**PROBLEM REQUIREMENTS**
Up to and including the line that contains "For every named", repeat each line of the data exactly, starting from the first.

**Extracted records**
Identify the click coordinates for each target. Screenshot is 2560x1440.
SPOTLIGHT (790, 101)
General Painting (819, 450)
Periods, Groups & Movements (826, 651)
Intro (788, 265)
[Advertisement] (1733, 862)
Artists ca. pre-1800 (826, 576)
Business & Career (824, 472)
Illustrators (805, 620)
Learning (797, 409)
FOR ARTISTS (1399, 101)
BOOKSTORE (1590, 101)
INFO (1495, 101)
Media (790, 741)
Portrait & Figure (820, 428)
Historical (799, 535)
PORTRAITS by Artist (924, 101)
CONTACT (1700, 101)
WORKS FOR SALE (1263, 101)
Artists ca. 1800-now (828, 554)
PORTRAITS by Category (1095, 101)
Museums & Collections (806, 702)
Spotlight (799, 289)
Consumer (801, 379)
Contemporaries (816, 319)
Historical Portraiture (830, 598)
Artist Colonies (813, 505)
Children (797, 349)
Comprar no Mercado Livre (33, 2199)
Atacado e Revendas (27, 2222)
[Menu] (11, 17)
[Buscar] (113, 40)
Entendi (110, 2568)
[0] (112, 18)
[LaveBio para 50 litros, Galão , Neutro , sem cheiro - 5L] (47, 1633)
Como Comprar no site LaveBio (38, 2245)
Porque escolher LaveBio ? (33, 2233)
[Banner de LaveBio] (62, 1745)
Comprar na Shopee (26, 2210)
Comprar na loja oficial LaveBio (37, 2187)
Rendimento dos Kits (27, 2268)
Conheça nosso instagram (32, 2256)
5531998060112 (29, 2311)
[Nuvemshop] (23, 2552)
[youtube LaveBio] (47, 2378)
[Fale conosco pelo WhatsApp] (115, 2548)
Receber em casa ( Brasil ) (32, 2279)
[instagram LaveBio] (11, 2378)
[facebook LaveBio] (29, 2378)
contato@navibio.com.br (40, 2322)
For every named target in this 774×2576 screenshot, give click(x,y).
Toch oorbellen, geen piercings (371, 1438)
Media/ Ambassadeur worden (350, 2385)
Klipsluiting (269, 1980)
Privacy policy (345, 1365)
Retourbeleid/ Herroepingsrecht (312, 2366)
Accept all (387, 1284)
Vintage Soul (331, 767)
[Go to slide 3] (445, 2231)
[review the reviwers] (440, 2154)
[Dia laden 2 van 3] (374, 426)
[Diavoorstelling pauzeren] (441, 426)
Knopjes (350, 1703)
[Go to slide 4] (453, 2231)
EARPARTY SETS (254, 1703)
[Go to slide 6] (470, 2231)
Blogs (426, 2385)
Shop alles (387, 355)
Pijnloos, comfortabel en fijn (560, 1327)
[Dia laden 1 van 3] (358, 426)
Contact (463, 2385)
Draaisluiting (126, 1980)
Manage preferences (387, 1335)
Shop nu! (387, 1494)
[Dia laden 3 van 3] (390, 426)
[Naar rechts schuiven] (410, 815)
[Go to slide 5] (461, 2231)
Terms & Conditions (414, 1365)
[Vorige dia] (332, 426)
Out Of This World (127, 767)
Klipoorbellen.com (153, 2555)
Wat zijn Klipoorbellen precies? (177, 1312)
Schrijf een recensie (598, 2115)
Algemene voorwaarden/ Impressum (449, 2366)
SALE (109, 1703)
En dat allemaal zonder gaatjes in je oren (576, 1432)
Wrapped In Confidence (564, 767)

**WRITTEN ANSWER**
Identify the click coordinates for each target. Screenshot is 2560x1440.
SPOTLIGHT (790, 101)
General Painting (819, 450)
Periods, Groups & Movements (826, 651)
Intro (788, 265)
[Advertisement] (1733, 862)
Artists ca. pre-1800 (826, 576)
Business & Career (824, 472)
Illustrators (805, 620)
Learning (797, 409)
FOR ARTISTS (1399, 101)
BOOKSTORE (1590, 101)
INFO (1495, 101)
Media (790, 741)
Portrait & Figure (820, 428)
Historical (799, 535)
PORTRAITS by Artist (924, 101)
CONTACT (1700, 101)
WORKS FOR SALE (1263, 101)
Artists ca. 1800-now (828, 554)
PORTRAITS by Category (1095, 101)
Museums & Collections (806, 702)
Spotlight (799, 289)
Consumer (801, 379)
Contemporaries (816, 319)
Historical Portraiture (830, 598)
Artist Colonies (813, 505)
Children (797, 349)
Comprar no Mercado Livre (33, 2199)
Atacado e Revendas (27, 2222)
[Menu] (11, 17)
[Buscar] (113, 40)
Entendi (110, 2568)
[0] (112, 18)
[LaveBio para 50 litros, Galão , Neutro , sem cheiro - 5L] (47, 1633)
Como Comprar no site LaveBio (38, 2245)
Porque escolher LaveBio ? (33, 2233)
[Banner de LaveBio] (62, 1745)
Comprar na Shopee (26, 2210)
Comprar na loja oficial LaveBio (37, 2187)
Rendimento dos Kits (27, 2268)
Conheça nosso instagram (32, 2256)
5531998060112 (29, 2311)
[Nuvemshop] (23, 2552)
[youtube LaveBio] (47, 2378)
[Fale conosco pelo WhatsApp] (115, 2548)
Receber em casa ( Brasil ) (32, 2279)
[instagram LaveBio] (11, 2378)
[facebook LaveBio] (29, 2378)
contato@navibio.com.br (40, 2322)
For every named target in this 774×2576 screenshot, give click(x,y).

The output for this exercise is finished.